Por Juan Jaime Loera González y Jesús Hernández Olivas, Ojarasca La Jornada, 17 de octubre 2019.

La sierra Tarahumara, al suroeste del estado de  Chihuahua, es escenario de resistencias y movimientos  activos de comunidades, en su mayoría indígenas  organizadas contra proyectos desarrollistas, que enarbolan  un amplio abanico de expresiones políticas ambientalistas.  Chihuahua posee una de las superficies forestales más importantes  del país: 16.5 millones de hectáreas, de las cuales  7.6 millones son bosques de coníferas y selva baja caducifolia  que se concentran en las montañas, barrancos y valles  que dan forma a la sierra Tarahumara. Estos bosques captan  buena parte del agua que se dispersa por la zona semidesértica  y nutre zonas agrícolas de Sinaloa. La Tarahumara  es una región de gran diversidad cultural al ser territorio de  los pueblos rarámuri (o tarahumara), odame (o tepehuano),  oóba (o pima) y warijo (o guarijío), además de una diversidad  biológica significativa.

Al igual que otros territorios indígenas, la Tarahumara  ha experimentado un incremento en las últimas décadas en extracción y explotación de recursos energéticos, forestales,  mineros y acuíferos. Esta situación ha generado conflictos socio-  ambientales siguiendo la pauta de la realidad a nivel nacional.  Desde 2016 se documentan en el país 420 conflictos  socio-ambientales. La mayoría afectan población y territorios  indígenas, con fuerte presencia en Chihuahua y Oaxaca  (Toledo 2015). De igual manera, EJOLT Project ubica a México  en el décimo tercer lugar del atlas mundial en cantidad de  conflictos ambientales. En la misma tendencia, la CEPAL indica  que en América Latina entre 2010 y 2013 hubo más de  200 conflictos en territorios indígenas ligados a actividades  de generación de energía, explotación de hidrocarburos y  minería, y otros más se encuentran en confrontación latente.  Cálculos conservadores de la Secretaría del Medio Ambiente  y Recursos Naturales (Semarnat) reconocen que la deforestación  avanza a un ritmo de entre 316 mil y 800 mil hectáreas  anuales, la erosión afecta 45 por ciento del territorio nacional,  casi 2 millones 600 mil especies de plantas y animales  están en peligro de extinción y 100 acuíferos se encuentran  sobreexplotados.

======

[EJERCICIO ESCRITO 1] Edite el fragmento del texto sobre la sierra Tarahumara que comienza en "La sierra Tarahumara, al" y termina en "diversidad  biológica significativa.", reproduciéndolo con "bosques" sustituido por "arbolados".
[EJERCICIO ESCRITO 2]
Responda, según el texto sobre la sierra Tarahumara:
(a) ¿Cuántas hectáreas de superficie forestal posee Chihuahua?
(b) ¿En qué lugar del atlas mundial de conflictos ambientales sitúa EJOLT Project a México?
(c) ¿Qué porcentaje del territorio nacional afecta la erosión, según los cálculos de la Semarnat?
[EJERCICIO ESCRITO 3]
Indique si cada afirmación concuerda con el texto sobre la sierra Tarahumara y cite las palabras que lo deciden:
(a) El agua que captan los bosques de la Tarahumara nutre zonas agrícolas de Sonora.
(b) Según la CEPAL, entre 2010 y 2013 hubo en América Latina más de 200 conflictos en territorios indígenas.
(c) La sierra Tarahumara se encuentra al noreste del estado de Chihuahua.
Las líneas de datos proporcionados no intervienen en absoluto en este ejercicio.

[DATOS PROPORCIONADOS]

======

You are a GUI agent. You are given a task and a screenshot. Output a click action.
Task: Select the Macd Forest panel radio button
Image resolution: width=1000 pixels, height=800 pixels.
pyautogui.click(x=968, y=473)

======

[RESPUESTA COMPLETA 1]
La sierra Tarahumara, al suroeste del estado de  Chihuahua, es escenario de resistencias y movimientos  activos de comunidades, en su mayoría indígenas  organizadas contra proyectos desarrollistas, que enarbolan  un amplio abanico de expresiones políticas ambientalistas.  Chihuahua posee una de las superficies forestales más importantes  del país: 16.5 millones de hectáreas, de las cuales  7.6 millones son arbolados de coníferas y selva baja caducifolia  que se concentran en las montañas, barrancos y valles  que dan forma a la sierra Tarahumara. Estos arbolados captan  buena parte del agua que se dispersa por la zona semidesértica  y nutre zonas agrícolas de Sinaloa. La Tarahumara  es una región de gran diversidad cultural al ser territorio de  los pueblos rarámuri (o tarahumara), odame (o tepehuano),  oóba (o pima) y warijo (o guarijío), además de una diversidad  biológica significativa.

[RESPUESTA COMPLETA 2]
(a) 16.5 millones de hectáreas.
(b) En el décimo tercer lugar.
(c) El 45 por ciento.

[RESPUESTA COMPLETA 3]
(a) No: "nutre zonas agrícolas de Sinaloa".
(b) Sí: "en América Latina entre 2010 y 2013 hubo más de 200 conflictos en territorios indígenas".
(c) No: "al suroeste del estado de Chihuahua".